Of course I’ve waited for this moment. Waited for these Evangel barracks to
be replaced with a beautiful new Academic building. Waited for ‘my department’
to move out of the WWII era and into the new millennium.

And yet, that faded wood in my garage holds so many memories. I close my eyes and remember. I see the dusty wooden floors covered with backpacks and students reading or napping before their next
class. The open windows framing cloudy blue skies that caused a person to dream
of tomorrow. The large bulletin boards where professors would post the latest
test scores. The students crowding around those boards, searching for their
grade. Hoping, Praying, Cheering, Moaning. And the smell… I can remember the
smell. But I can not describe it. I’m afraid most of my memories are like that.
Fading. Indescribable.

I close my eyes and see that place. An old World War II barrack. It was built in 1941, meant
to be a temporary Army hospital. When I was a
student, the word temporary seemed silly. The building had been there for
decades. It would remain for a decade longer. Temporary. Suddenly I realize how
quickly time passes. How temporary things really are. But the gifts I received
in that place remain. They are eternal.

Forgive me if I’ve gotten too sappy about some planks of wood in my garage. Memories will do that to a person.

3 Comments

  1. Okay, you know I’m a little off the wall when I start crying over your post. But it is so true. I feel very similar to how comforting the Bible and Missions department were. The feel and smell of the radiators in the winter and the scorching heat of fall with wasps flying around your head!
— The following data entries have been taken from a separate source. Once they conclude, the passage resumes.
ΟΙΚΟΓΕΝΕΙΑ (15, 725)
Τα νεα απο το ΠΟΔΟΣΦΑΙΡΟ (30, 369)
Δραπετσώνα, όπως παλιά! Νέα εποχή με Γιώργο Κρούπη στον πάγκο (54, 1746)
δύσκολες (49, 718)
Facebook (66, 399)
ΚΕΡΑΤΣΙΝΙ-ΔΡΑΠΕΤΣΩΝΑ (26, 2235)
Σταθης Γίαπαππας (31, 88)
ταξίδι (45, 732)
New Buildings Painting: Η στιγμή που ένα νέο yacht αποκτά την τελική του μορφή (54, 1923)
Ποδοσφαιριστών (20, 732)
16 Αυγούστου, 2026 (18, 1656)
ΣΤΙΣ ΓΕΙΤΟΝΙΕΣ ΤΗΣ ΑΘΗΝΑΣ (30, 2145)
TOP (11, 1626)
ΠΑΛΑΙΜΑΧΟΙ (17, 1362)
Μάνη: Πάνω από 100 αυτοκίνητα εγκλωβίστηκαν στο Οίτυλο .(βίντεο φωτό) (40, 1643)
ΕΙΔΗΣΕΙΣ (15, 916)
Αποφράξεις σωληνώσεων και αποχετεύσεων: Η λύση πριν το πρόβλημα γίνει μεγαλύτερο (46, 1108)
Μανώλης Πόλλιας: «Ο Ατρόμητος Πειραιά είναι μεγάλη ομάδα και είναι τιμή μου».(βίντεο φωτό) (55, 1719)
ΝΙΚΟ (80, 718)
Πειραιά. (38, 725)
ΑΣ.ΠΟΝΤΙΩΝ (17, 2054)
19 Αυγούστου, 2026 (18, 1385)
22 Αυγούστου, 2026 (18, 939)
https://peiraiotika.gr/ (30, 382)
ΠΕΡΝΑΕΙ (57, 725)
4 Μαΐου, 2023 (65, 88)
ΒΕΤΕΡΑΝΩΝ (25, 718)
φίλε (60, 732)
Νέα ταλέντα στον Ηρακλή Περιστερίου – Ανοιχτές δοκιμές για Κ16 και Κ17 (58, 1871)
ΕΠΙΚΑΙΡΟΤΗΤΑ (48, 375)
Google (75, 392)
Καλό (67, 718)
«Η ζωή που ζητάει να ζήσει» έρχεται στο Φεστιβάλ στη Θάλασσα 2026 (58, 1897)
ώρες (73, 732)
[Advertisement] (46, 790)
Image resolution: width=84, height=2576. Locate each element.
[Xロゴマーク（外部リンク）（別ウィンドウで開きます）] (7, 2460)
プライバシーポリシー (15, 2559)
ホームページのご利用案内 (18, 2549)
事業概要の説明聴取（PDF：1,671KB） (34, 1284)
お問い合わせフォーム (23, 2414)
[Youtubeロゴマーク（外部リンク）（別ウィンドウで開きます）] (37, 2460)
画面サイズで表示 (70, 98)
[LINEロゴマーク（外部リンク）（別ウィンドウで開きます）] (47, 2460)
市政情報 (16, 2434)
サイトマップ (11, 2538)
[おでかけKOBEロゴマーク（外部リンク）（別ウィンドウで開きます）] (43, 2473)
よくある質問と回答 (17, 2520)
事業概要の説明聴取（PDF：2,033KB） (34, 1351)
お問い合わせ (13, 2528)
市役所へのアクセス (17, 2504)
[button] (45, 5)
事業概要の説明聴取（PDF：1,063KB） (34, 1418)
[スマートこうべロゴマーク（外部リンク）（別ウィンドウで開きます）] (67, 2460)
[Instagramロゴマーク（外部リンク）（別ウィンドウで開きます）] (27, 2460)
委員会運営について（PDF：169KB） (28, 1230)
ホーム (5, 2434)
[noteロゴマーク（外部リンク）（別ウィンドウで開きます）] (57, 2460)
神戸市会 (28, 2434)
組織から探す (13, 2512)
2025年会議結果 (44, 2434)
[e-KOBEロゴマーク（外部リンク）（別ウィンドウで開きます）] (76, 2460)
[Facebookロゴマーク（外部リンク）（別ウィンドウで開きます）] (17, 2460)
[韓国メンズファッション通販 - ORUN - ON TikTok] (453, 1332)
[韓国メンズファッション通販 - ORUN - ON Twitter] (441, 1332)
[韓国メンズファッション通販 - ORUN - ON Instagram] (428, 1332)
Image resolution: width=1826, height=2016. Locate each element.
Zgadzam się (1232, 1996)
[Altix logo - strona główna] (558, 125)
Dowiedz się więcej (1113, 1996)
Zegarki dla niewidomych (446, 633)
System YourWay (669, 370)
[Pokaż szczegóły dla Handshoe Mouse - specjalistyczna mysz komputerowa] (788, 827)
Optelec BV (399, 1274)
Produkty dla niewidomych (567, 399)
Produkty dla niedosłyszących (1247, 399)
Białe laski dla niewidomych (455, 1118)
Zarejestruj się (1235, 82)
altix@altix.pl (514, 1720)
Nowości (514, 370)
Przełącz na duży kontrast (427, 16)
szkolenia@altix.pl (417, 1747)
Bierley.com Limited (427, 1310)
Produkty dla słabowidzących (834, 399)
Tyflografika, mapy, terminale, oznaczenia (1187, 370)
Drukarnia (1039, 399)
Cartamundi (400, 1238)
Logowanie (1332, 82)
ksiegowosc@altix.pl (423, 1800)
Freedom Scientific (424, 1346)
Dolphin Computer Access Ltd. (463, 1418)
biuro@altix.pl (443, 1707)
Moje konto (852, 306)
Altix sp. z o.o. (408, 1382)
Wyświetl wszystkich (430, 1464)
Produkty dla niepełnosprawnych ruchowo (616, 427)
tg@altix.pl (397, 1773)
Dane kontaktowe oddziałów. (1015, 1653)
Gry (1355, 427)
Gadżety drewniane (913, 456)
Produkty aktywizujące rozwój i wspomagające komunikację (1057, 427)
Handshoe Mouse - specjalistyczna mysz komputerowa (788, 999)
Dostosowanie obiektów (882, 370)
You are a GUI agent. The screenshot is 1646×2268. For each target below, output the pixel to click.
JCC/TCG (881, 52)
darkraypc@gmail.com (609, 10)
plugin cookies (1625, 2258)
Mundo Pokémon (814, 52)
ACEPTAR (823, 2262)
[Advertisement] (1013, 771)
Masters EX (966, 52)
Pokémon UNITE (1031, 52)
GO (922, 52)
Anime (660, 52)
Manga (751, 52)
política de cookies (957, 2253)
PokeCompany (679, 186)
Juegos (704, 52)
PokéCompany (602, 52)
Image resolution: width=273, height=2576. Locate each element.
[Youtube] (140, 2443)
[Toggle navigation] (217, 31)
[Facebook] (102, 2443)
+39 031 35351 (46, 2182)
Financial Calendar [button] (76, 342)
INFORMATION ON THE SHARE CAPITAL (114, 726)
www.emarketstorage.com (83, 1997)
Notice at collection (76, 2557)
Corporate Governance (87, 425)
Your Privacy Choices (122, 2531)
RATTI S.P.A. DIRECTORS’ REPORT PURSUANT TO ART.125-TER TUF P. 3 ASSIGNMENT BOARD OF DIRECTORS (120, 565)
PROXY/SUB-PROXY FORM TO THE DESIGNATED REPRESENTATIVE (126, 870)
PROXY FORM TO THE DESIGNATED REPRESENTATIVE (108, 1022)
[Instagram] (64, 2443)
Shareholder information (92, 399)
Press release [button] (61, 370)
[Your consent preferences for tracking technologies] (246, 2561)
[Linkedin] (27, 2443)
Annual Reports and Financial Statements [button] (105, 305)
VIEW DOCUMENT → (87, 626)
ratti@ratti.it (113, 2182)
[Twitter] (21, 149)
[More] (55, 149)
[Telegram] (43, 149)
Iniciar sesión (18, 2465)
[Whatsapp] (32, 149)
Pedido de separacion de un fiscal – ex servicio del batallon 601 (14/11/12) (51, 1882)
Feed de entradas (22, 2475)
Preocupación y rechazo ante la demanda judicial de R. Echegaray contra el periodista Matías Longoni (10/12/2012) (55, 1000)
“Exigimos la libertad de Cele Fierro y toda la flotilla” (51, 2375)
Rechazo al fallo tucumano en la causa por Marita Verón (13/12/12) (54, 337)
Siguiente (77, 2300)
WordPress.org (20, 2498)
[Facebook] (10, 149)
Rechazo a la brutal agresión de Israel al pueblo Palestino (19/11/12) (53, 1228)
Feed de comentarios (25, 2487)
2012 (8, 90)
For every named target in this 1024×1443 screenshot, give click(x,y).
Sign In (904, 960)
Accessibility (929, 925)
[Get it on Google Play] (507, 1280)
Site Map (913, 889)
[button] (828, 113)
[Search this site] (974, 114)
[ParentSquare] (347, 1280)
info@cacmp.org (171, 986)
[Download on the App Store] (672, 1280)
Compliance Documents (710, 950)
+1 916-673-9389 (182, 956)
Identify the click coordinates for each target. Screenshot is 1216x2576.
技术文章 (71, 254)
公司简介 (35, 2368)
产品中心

    Then of course, I was also in the old art department, with its decades of dust and smells and old furniture that was great to hang out on! Though I know the new buildings don’t change the teaching, they do change the atmosphere, the history, the down in the trenches feel that came from the barracks! It is hard for me to go back now, everything is so different. It is not the Evangel I fell in love with just a few years ago.

    Comment by Hillery — 6/1/2005 @ 9:09 am

  2. **Moment of silence for the barracks**

    I can’t believe they aren’t keeping even one, just for posterity. I’m all for progress, but those barracks are the fabric of the education of thousands of pre-Y2K students.

    The worst thing ever was having a 3:00 class in the Bible dept. after having lunch at the Joust on Pasta Day, especially on a warm day…. A sure fire method for catching up on your Z’s.

    And then there are the long hours spent working on the yearbook in building 28. Ah, the memories.

    I don’t even know where I am when I stand on that campus anymore. Very sad.

    “Those were the days. . . .”

    Comment by Judi — 6/1/2005 @ 9:30 am

  3. “The feel and smell of the radiators in the winter and the scorching heat of fall with wasps flying around your head!”

    Exactly the words I was looking for! The radiators. And the early Fall heat. I never knew a place could be so hot and humid until I sat in speech class at the end of building 32.